Retype the forum thread about a snapper rod blank below in full, without any changes.

- EXCERPT TO READ:
=-=-=
# Snapper Rod Blank



## M213690H (Jan 23, 2014)

Looking to build a rod for going out on 10hr party boats out of Galveston. Mainly going for snapper and such. I hate the heavy, cheap, abused rods supplied and am hoping to take more trips in the future. 

Anyway could yall suggest a good blank that won't break the bank and have a good feel to it for such fish. I like to enjoy the fight not horse em up.

Thanks!!!


----------



## Silverfox1 (Feb 21, 2007)

look at Batsons Rainshadow E glass blanks


----------



## justindfish (Aug 12, 2005)

What reel will you be using?


----------



## Fishsurfer (Dec 14, 2014)

Remember, the longer a fish stays on your line offshore the greater the chance of a barracuda or a shark taking it. You will get a good fight right till you pull the hooked lips up to the boat without the rest of the fish. The rod I believe you are thinking of would be better suited for pelagic fish and not demersal. You want to be able to get it up to the boat ASAP.


----------



## M213690H (Jan 23, 2014)

Thanks for the information. I will be using a penn peer 209 that I am rebuilding.


----------



## Batson-Brands (Jan 22, 2015)

M213690H said:


> Looking to build a rod for going out on 10hr party boats out of Galveston. Mainly going for snapper and such. I hate the heavy, cheap, abused rods supplied and am hoping to take more trips in the future.
> 
> Anyway could yall suggest a good blank that won't break the bank and have a good feel to it for such fish. I like to enjoy the fight not horse em up.
> 
> Thanks!!!


The info given up above is good. However here is the information that you requested.
=-=-=
- Dataset excerpt:
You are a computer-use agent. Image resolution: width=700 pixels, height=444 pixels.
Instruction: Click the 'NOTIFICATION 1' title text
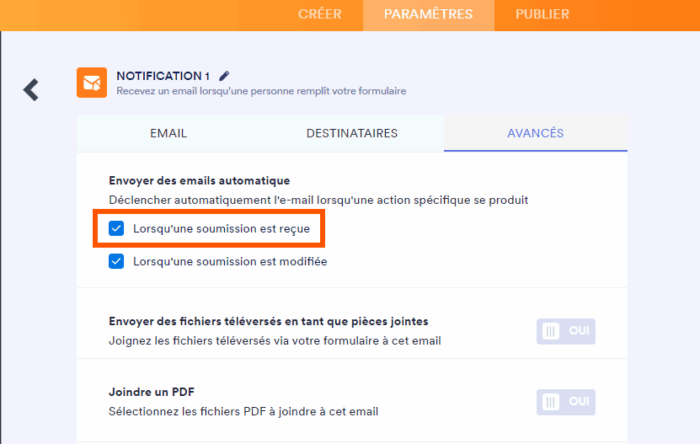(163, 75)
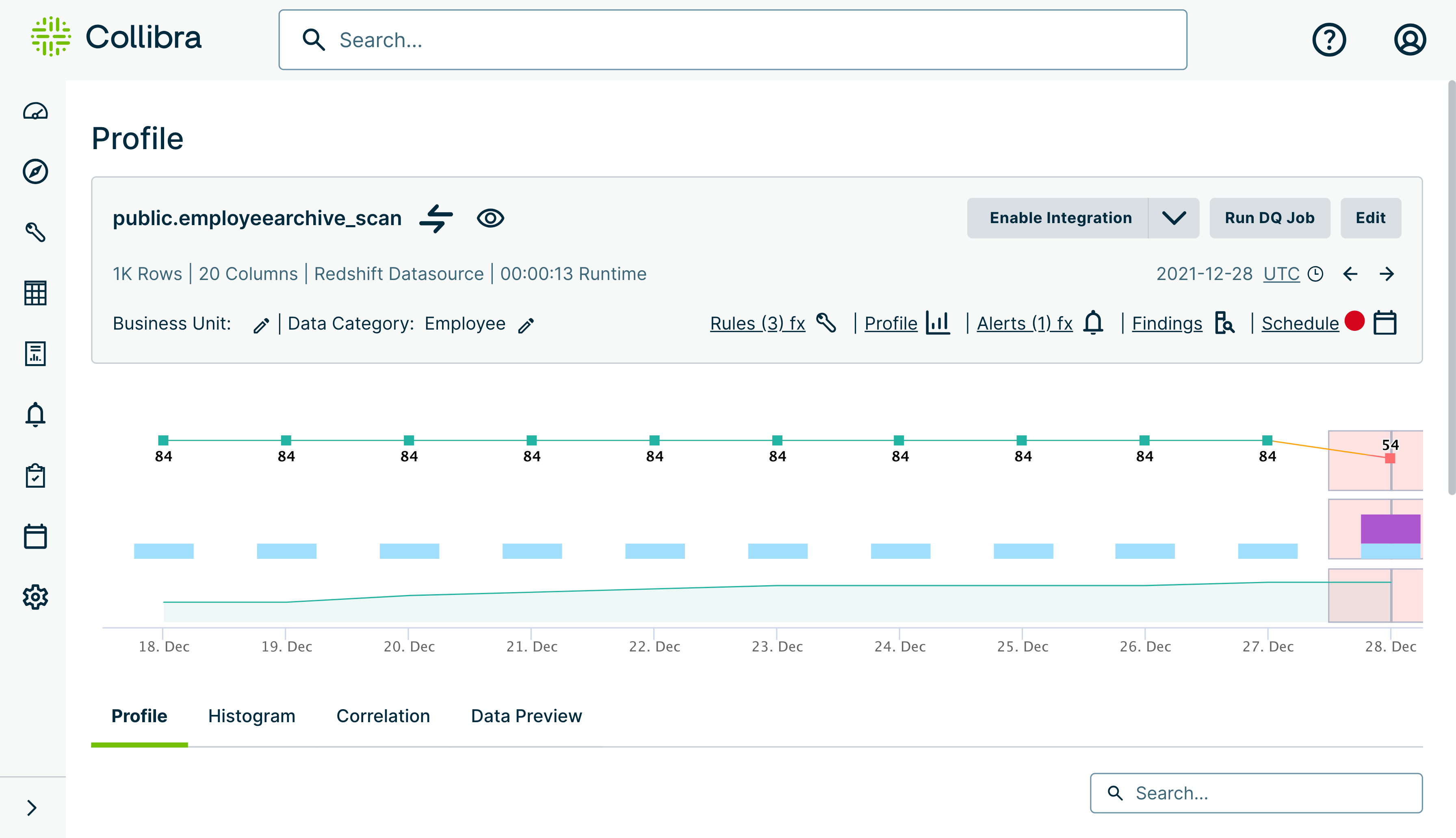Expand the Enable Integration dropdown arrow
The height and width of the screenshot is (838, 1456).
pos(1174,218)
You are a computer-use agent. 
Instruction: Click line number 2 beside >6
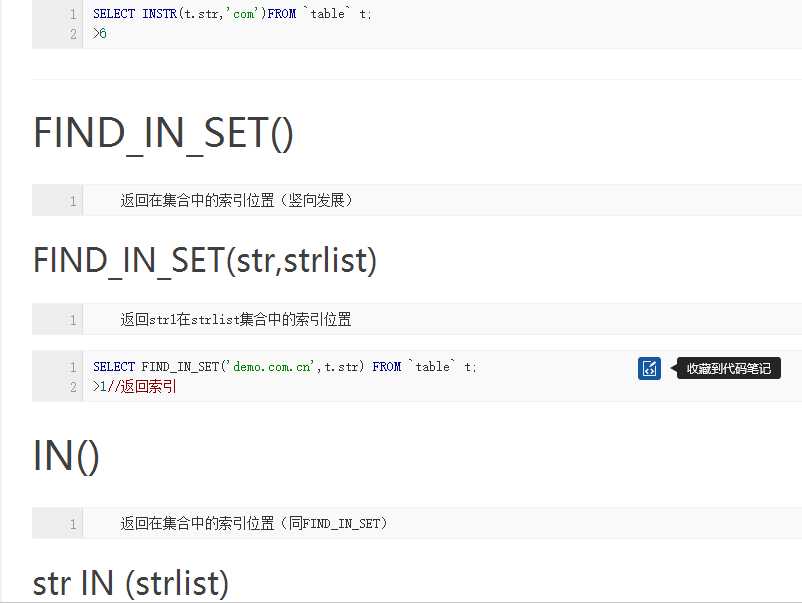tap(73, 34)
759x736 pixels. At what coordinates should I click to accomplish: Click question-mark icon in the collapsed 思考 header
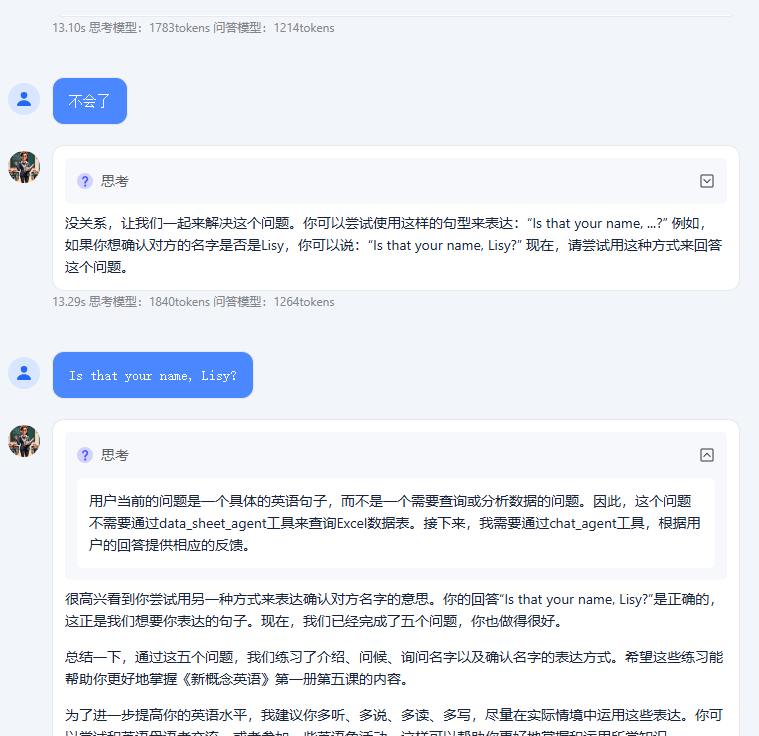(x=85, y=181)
=-=-=
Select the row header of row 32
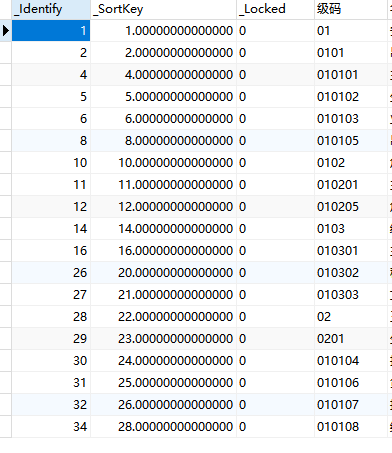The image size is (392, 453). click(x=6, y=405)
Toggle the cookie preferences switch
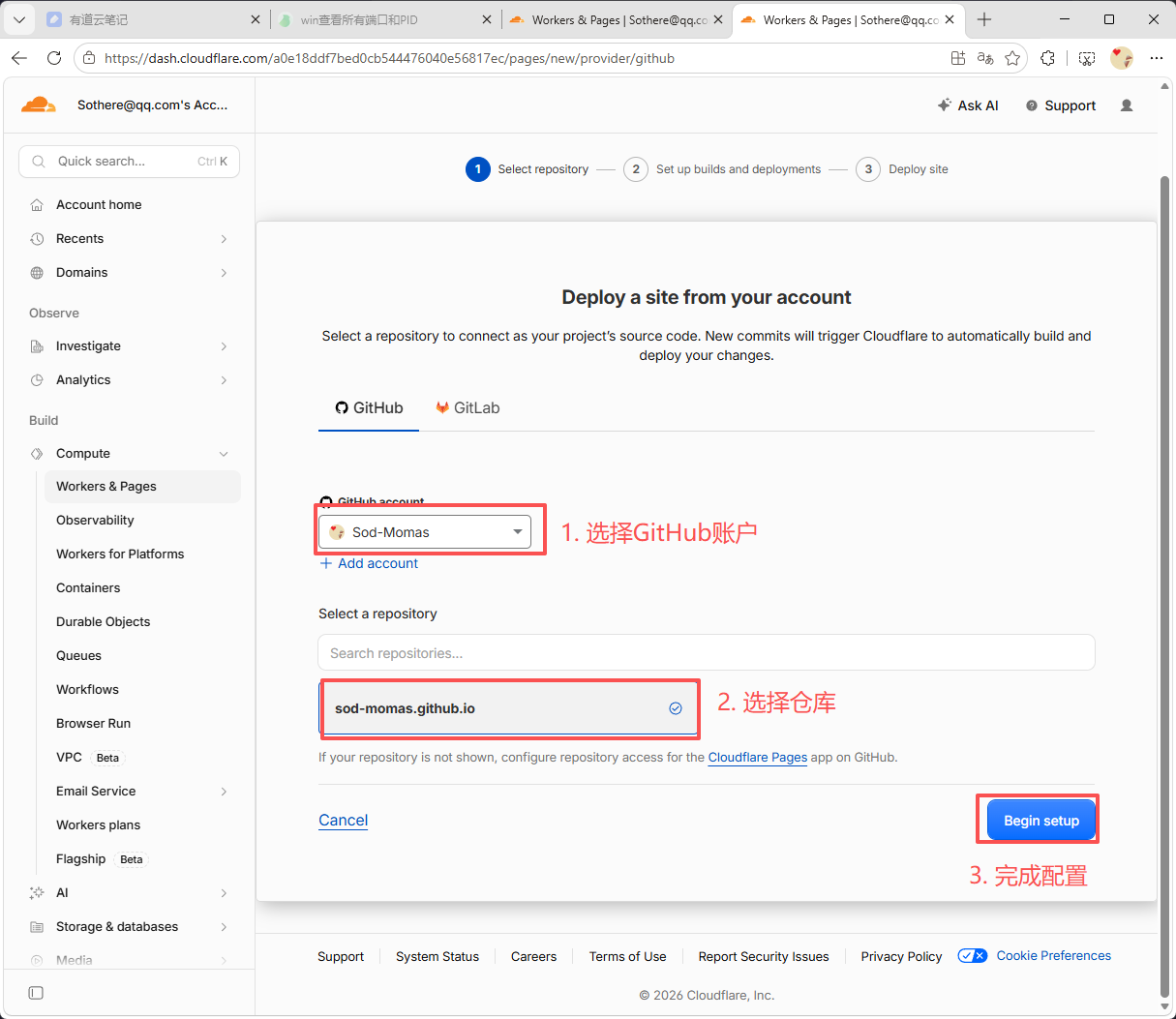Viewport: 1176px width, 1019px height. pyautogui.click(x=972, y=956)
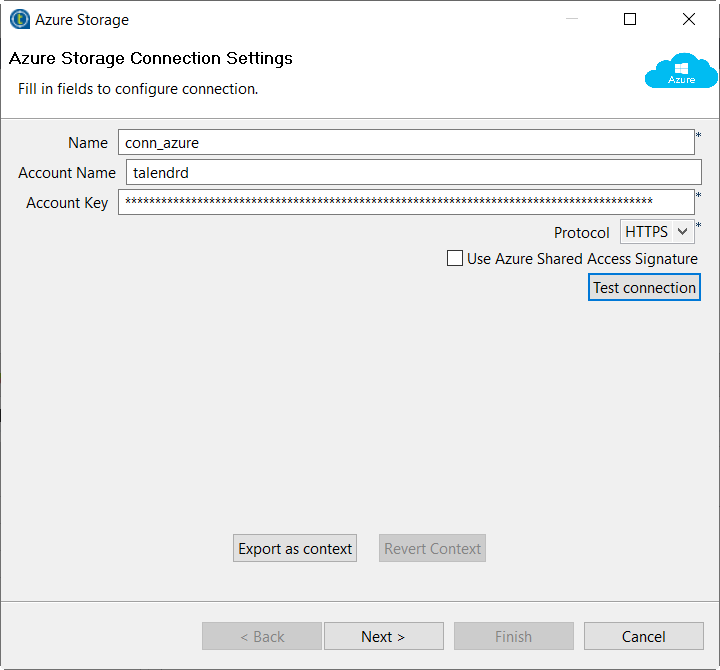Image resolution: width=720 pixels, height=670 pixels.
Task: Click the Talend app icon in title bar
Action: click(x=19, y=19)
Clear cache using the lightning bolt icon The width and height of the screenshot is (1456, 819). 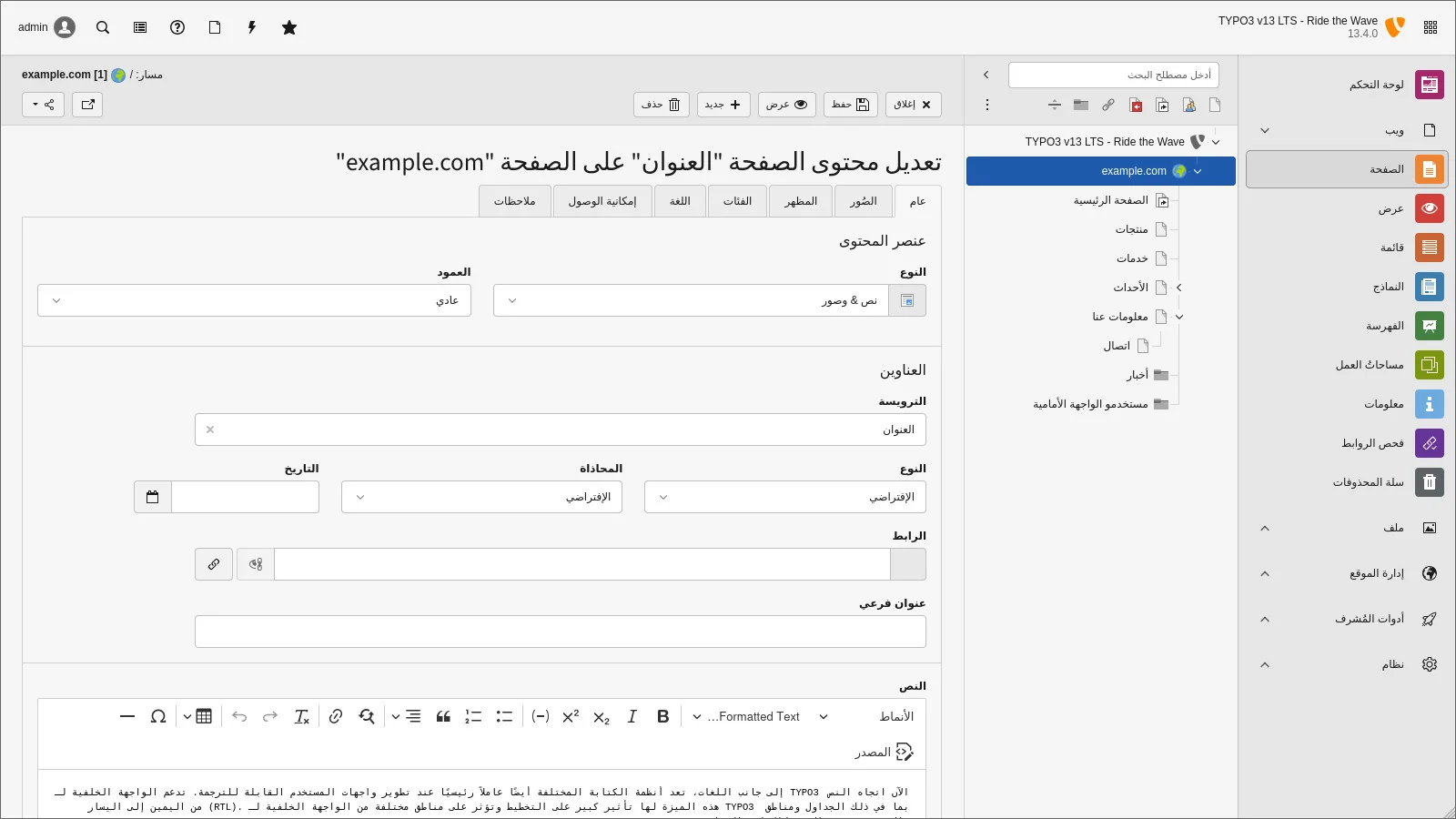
=-=-=
- TASK SOLUTION:
# Snapper Rod Blank



## M213690H (Jan 23, 2014)

Looking to build a rod for going out on 10hr party boats out of Galveston. Mainly going for snapper and such. I hate the heavy, cheap, abused rods supplied and am hoping to take more trips in the future. 

Anyway could yall suggest a good blank that won't break the bank and have a good feel to it for such fish. I like to enjoy the fight not horse em up.

Thanks!!!


----------



## Silverfox1 (Feb 21, 2007)

look at Batsons Rainshadow E glass blanks


----------



## justindfish (Aug 12, 2005)

What reel will you be using?


----------



## Fishsurfer (Dec 14, 2014)

Remember, the longer a fish stays on your line offshore the greater the chance of a barracuda or a shark taking it. You will get a good fight right till you pull the hooked lips up to the boat without the rest of the fish. The rod I believe you are thinking of would be better suited for pelagic fish and not demersal. You want to be able to get it up to the boat ASAP.


----------



## M213690H (Jan 23, 2014)

Thanks for the information. I will be using a penn peer 209 that I am rebuilding.


----------



## Batson-Brands (Jan 22, 2015)

M213690H said:


> Looking to build a rod for going out on 10hr party boats out of Galveston. Mainly going for snapper and such. I hate the heavy, cheap, abused rods supplied and am hoping to take more trips in the future.
> 
> Anyway could yall suggest a good blank that won't break the bank and have a good feel to it for such fish. I like to enjoy the fight not horse em up.
> 
> Thanks!!!


The info given up above is good. However here is the information that you requested.